- [PASSAGE FOR REVIEW]
People and organisations
- President: Transitional Sovereignty Council
- Prime Minister: Kamil Idris
- No. of ministers: 22
- Status in legislature: Transitional

History
- Predecessor: Dafallah al-Haj Ali government

= Kamil Idris government =

2025 cabinet of Sudan

The Kamil Idris government is the internationally recognised cabinet of the Republic of Sudan formed when Kamil Idris was appointed as prime minister of Sudan by the president of the Transitional Sovereignty Council, Abdel Fattah al-Burhan on 31 May 2025.

==Background==
Sudanese president Omar al-Bashir was overthrown in a coup d'état in April 2019 following a series of large-scale protests. A 39-month transition to democracy was planned with the role of head of state being performed by a Transitional Sovereignty Council and a transitional government led by Abdalla Hamdok was formed to govern the country until elections planned for July 2023. The transition period ended abruptly when the transitional government was dissolved following a further coup d'état, led by Abdel Fattah al-Burhan, in October 2021. A civil war between the al-Burhan led Sudanese Armed Forces (SAF) and the paramilitary Rapid Support Forces (RSF) led by Mohamed Hamdan Dagalo broke out in April 2023. Initially the RSF gained control of the capital, Khartoum and parts of Southern and Western Sudan. However, by early 2025, the SAF had regained ground around Khartoum and by mid-February 2025, had control over about two thirds of the Khartoum metropolitan area. In January 2026 the government returned to Khartoum after operating from Port Sudan.

==Formation==
Plans for the formation of a transitional government were announced by on 10 February 2025, following sweeping gains made by the Sudanese Armed Forces in recent weeks. Al-Burhan stated that a technocratic cabinet would be led by a civilian prime minister and include independent experts. Sudan's foreign ministry published a roadmap including the formation of a transitional government and a national dialogue with civil society groups, leading to free and fair elections at the end of the transition period.

The foreign ministry requested support from the African Union, the United Nations, and the Arab League to support the roadmap. On 18 February 2025, the Rapid Support Forces announced plans to form their own rival government, the Government of Peace and Unity, to administer the parts of Sudan under RSF control. On 19 February 2025, the Transitional Sovereignty Council updated the transitional constitution, paving the way for the formation of a new transitional government.

- [YOUR TASK]
Continue the text on the formation of the Kamil Idris government from the point where it stops.

- [INPUT DATA]
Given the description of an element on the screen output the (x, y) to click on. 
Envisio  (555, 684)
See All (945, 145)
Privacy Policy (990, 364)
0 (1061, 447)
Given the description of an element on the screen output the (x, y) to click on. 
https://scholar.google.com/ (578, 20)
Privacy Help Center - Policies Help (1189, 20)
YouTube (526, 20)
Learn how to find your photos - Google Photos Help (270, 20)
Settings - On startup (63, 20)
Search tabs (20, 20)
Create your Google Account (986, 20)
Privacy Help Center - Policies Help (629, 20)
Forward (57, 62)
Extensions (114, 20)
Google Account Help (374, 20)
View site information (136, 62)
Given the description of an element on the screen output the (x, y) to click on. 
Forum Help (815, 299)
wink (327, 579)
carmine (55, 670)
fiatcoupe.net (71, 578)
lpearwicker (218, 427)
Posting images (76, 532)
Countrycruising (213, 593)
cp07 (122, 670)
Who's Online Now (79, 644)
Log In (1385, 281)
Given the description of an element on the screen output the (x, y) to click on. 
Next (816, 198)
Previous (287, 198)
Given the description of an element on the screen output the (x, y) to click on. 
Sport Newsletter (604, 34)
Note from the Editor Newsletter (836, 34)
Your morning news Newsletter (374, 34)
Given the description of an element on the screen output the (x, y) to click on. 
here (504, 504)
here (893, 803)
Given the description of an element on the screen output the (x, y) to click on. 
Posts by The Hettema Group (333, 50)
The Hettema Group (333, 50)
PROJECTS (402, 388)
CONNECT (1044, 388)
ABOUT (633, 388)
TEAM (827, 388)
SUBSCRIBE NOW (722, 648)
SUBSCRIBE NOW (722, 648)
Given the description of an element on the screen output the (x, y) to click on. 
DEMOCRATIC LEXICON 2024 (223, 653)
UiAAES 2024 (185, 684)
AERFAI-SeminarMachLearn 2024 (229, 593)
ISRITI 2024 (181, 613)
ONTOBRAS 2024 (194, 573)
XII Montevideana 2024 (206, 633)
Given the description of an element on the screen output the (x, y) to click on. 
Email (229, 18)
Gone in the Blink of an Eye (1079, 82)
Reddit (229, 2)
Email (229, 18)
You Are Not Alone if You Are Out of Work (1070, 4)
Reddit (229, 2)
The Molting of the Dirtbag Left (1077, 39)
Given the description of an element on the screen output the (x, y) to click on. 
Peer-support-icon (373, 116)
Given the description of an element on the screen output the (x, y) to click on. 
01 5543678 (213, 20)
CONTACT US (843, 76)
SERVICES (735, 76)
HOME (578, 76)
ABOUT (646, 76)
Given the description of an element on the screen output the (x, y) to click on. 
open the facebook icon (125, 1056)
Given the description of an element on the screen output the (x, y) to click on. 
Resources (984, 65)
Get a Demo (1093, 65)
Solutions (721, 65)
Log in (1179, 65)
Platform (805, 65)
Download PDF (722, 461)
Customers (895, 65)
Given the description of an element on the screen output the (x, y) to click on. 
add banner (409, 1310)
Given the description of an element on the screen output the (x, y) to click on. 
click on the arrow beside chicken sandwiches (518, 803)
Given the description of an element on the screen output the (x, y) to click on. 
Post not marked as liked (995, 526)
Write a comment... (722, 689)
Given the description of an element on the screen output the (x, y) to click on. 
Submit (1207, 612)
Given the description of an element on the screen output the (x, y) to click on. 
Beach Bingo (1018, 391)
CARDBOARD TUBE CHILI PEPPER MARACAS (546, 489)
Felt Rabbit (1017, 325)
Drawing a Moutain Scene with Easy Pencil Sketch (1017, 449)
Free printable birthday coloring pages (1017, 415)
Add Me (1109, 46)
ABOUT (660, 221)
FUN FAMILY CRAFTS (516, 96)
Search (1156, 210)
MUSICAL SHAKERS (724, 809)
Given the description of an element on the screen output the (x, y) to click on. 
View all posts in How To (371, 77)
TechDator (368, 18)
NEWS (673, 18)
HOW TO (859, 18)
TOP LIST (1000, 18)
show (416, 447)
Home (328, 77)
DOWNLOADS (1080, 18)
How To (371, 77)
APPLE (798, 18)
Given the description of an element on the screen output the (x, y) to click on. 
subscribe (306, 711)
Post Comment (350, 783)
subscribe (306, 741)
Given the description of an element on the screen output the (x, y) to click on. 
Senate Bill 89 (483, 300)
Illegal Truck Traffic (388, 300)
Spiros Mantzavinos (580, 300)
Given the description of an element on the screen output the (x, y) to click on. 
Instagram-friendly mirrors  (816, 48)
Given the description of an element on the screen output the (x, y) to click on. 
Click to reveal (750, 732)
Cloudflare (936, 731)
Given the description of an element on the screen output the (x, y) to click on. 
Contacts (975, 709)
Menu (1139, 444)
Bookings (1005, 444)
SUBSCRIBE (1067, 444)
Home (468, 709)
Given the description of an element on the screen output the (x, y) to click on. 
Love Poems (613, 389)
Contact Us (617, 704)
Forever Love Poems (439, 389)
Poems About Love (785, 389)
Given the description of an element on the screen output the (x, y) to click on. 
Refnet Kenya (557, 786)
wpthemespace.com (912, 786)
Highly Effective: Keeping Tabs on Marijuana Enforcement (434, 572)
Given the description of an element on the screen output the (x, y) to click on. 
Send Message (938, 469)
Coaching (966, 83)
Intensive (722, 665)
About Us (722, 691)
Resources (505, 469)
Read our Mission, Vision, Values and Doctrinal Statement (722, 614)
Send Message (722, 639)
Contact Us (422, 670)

- [RESPONSE]
Kamil Idris was named prime minister by the Transitional Sovereignty Council on 19 May 2025. The appointment of a new prime minister and formation of a civilian-led transitional government was welcomed by the United Nations, African Union and the Intergovernmental Authority on Development. On 29 July 2025, the African Union's Peace and Security Council reiterated its recognition of the Transitional Sovereignty Council and the transitional civilian government as the two legitimate authorities in Sudan.

==Ministers==
Kamil Idriss was named prime minister by the Transitional Sovereignty Council on 19 May 2025 and sworn in on 31 May 2025. Plans for a 22 ministerial team, dubbed the "Government of Hope", were outlined by prime minister Kamil Idris on 19 June 2025.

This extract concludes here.